I wrote here about the problem of rampant grade inflation at Dartmouth. Last month, the College’s ad hoc committee on grading practices and grade inflation documented the extent of the problem and issued a proposal for addressing it.
The committee’s proposal is thoughtful and worth reading. I want to focus here, though, on the problem of grade inflation.
According to the report, the median grade at Dartmouth in academic year 2013–2014 was A–. 58.7 percent of all grades given to Dartmouth undergraduates were A (34 percent) or A–.
In the early 1970s, when John, Scott, and I were at the College, the average of all grades at Dartmouth was slightly above 3.0 Today, it is just under 3.5. When graphed by year, the increase forms essentially a straight line. Grades have risen by just about .01 per year and just about .1 per decade.
The report finds that grade inflation prevails in nearly every department. Indeed, “A” was the most frequent grade given in 44 of the 46 academic departments and programs in 2013–14.
It’s true, as some readers pointed out the last time I wrote about this issue, that grades are considerably higher in humanities than in social sciences and, especially, sciences. But the rates of change — that is, the inflation — are approximately the same in all three division.
The committee considered whether rising SAT scores explain the grade inflation. It found that they do not. In any event, as the committee observed:
If grades rise while students become more capable, then our courses are failing to sufficiently challenge our students. If students are more prepared than in the past. . .then we owe it to our students to increase the rigor of our courses.
Why be concerned about grade inflation? The committee explains that “grade inflation lowers student scholastic effort and deprives them of the realistic academic assessment they need to best further their learning.” I expanded on this theme in the post cited above, arguing that grade inflation has caused many Dartmouth students to blow off assigned reading and to skip class.
The committee’s report has generated dissent from from the student newspaper. Joe Asch linked to the two articles in question here. The chairman of the ad hoc committee, Professor Mark McPeek, responded to the newspaper’s arguments here.
One argument against doing anything about grade inflation, which several parents of Dartmouth students have made to me and which the student newspaper presses, is that students need stellar transcripts to advance after college. If Dartmouth stops giving them out, students will want to attend college elsewhere.
In its strong form, this argument overlooks the fact that employers and graduate schools know what a grade means at a particular institution. When I was on the hiring committee of my law firm, a relatively small operation by the standard of corporate America, we evaluated law school transcripts not based on the absolute value of the grades, but on how they compared to the grading scale at the institution in question.
Graduate schools, I assume, know at least as well as law firms how to evaluate the grades doled out by their fellow academics. Thus, there is no legitimate fear that, absent grade inflation, “B” students will be viewed by graduate schools and employers as wash-outs.

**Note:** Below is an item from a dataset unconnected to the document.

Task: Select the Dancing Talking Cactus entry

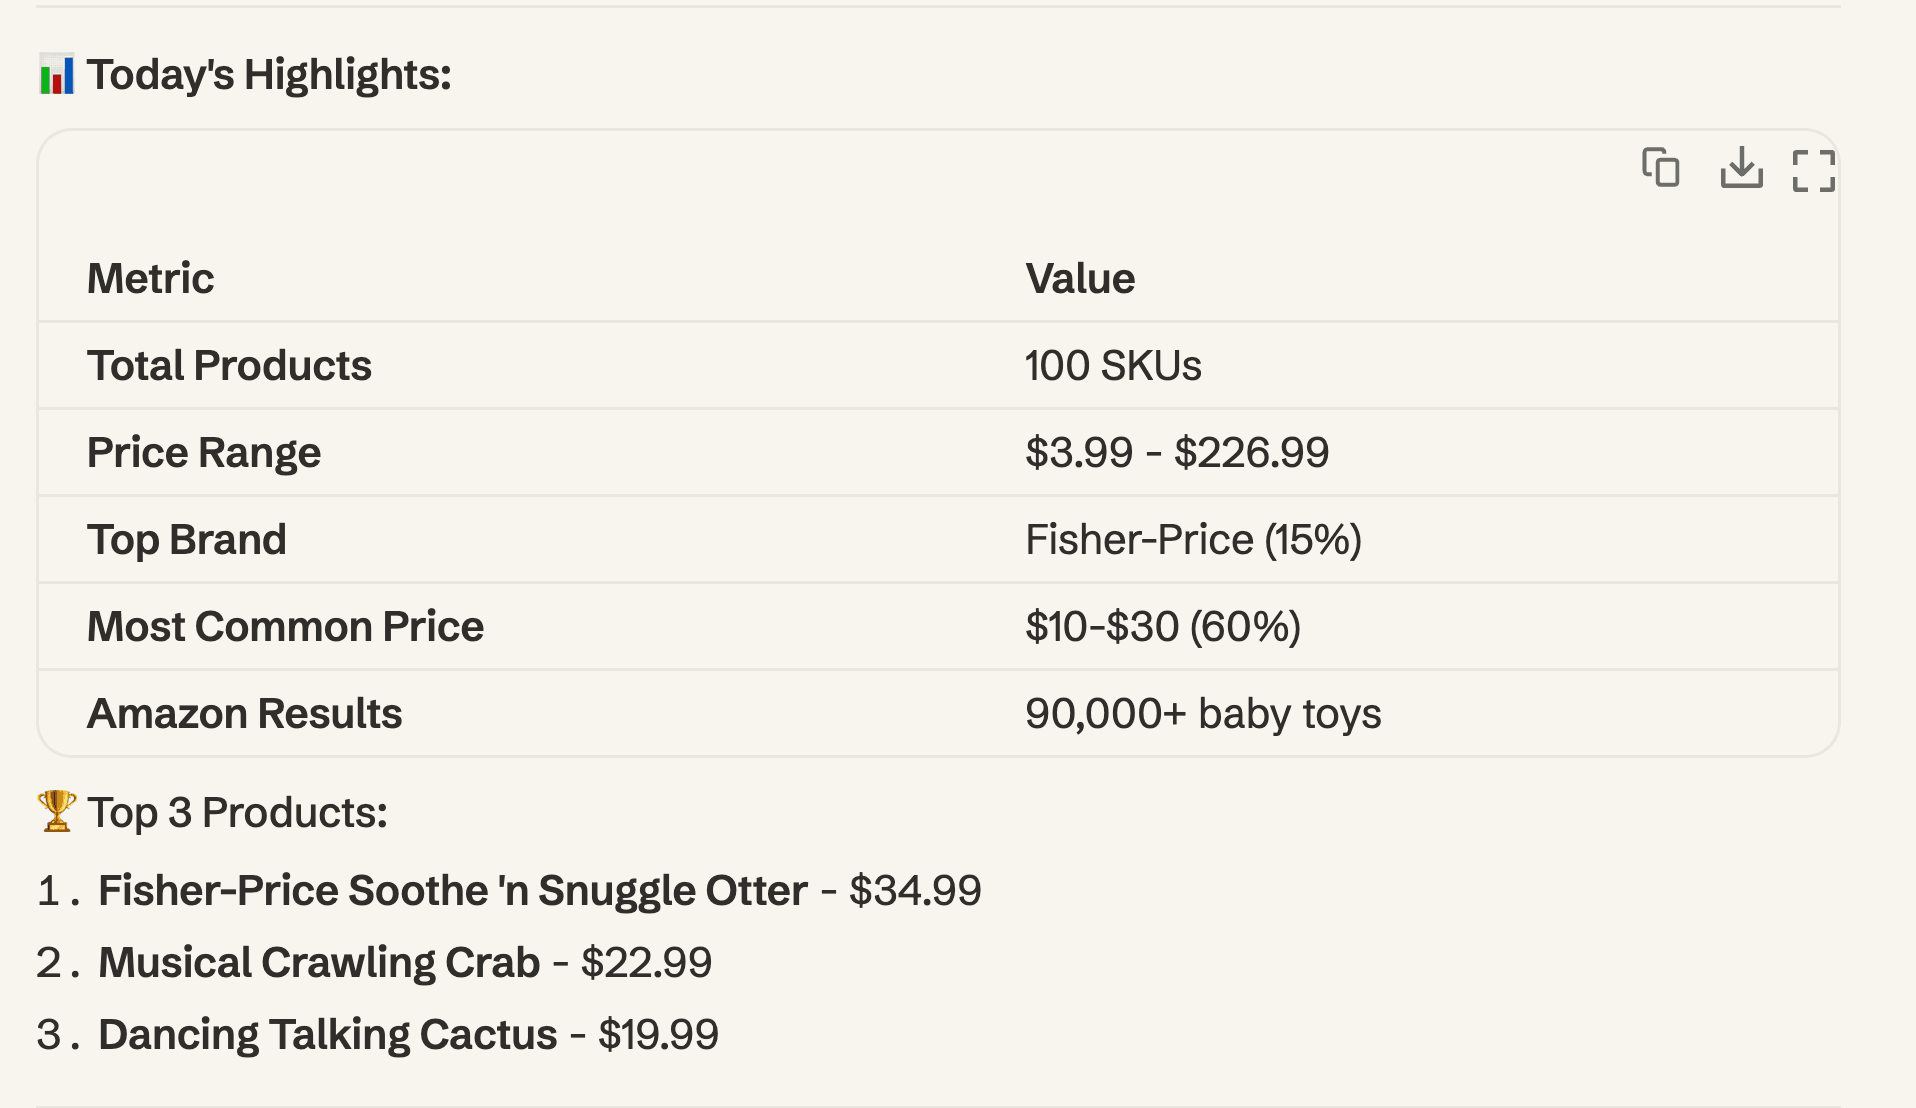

Admittedly, grade inflation can confer a slight advantage on mediocre students. The more that grades converge around “A-“, the less they clearly differentiate students. So mediocrity can be masked to some degree.
But by the same token, grade inflation confers a slight disadvantage on excellent students. Their transcripts fail to differentiate them to the extent they deserve.

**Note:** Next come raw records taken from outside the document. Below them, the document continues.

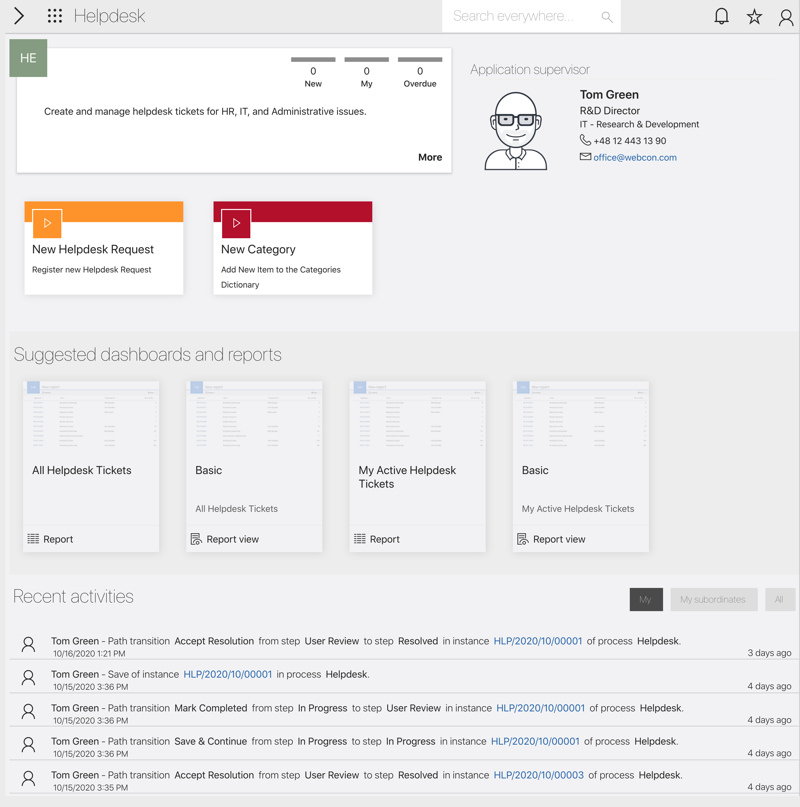Open the user profile icon
Screen dimensions: 800x807
(786, 16)
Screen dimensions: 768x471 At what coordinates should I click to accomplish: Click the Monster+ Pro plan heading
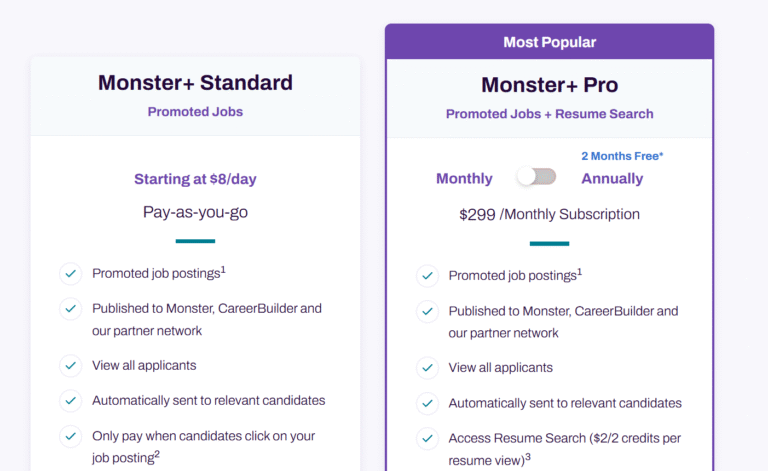coord(549,85)
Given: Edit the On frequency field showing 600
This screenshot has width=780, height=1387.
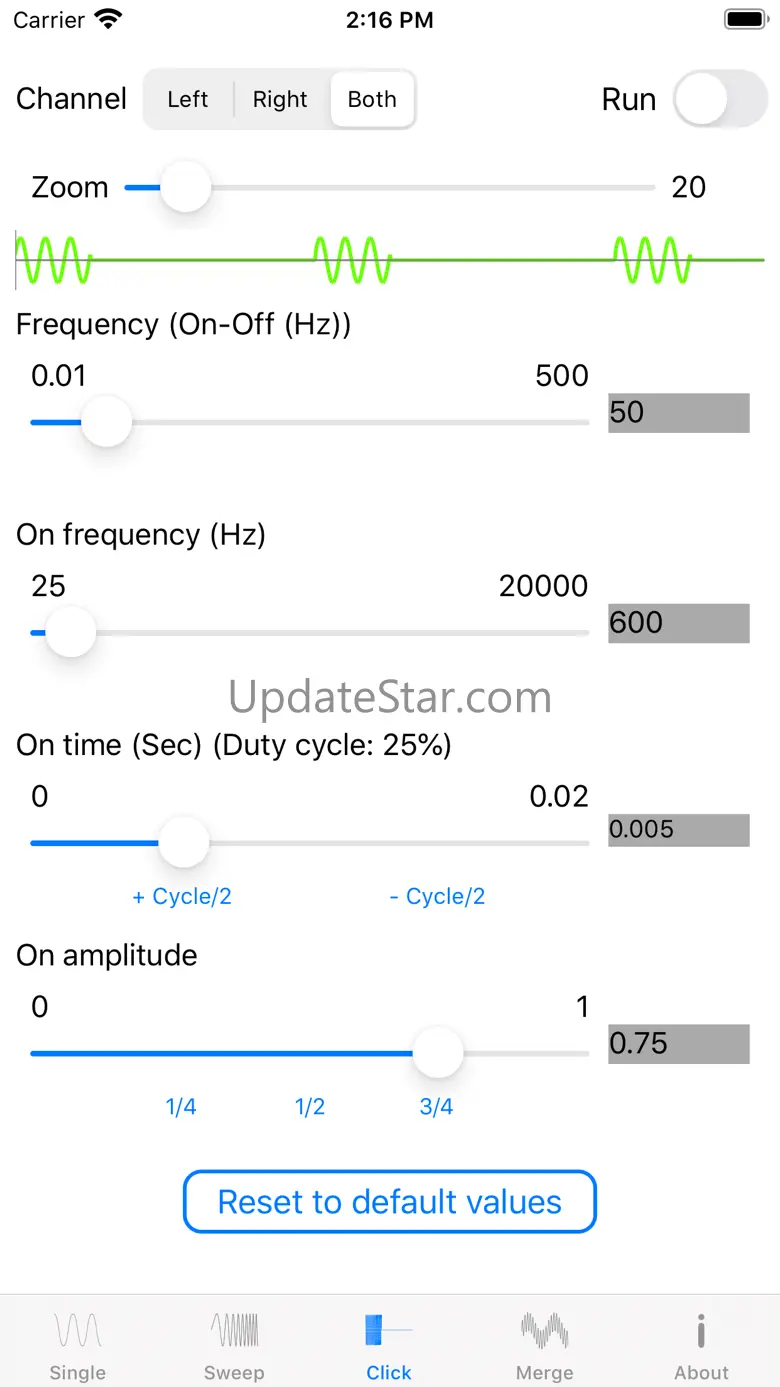Looking at the screenshot, I should coord(678,623).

Dartmouth should try to appeal to students who want superior academic performance to be reflected in grades that differentiate them from their peers, not to students who want to mask the mediocrity of their performance.
The other major argument raised against the committee’s report is that tougher grading would detract from the energetic pursuit of extracurricular activities which, it is said, “defines the character of the Dartmouth student — and, by extension, Dartmouth College.”
The argument is implausible, unless one defines “extracurricular activity” very broadly. Dartmouth students had no difficulty energetically pursuing outside-the-classroom activities back when the average grade on campus was around 3.0. For example, the college produced three national championship debate teams in the 1960s, and Dartmouth debaters did well enough academically to obtain admission to top law schools and other post-graduate programs.
As Professor McPeek points out, the extra curricular activities that the student newspaper seems concerned about are those that fall under the rubric of “Camp Dartmouth.” These are activities that don’t contribute in any direct way to the education of the student.
It may well be that Dartmouth students value the “Camp Dartmouth” experience more than they value what occurs in Dartmouth’s classrooms. I can understand why many 18-22 year-olds might feel that way.
What’s much more difficult to understand is why Dartmouth’s professors (and professors elsewhere) have, in effect, ratified this preference through their grading practices. Professor McPeek and his committee are to be commended for their effort to reverse this practice.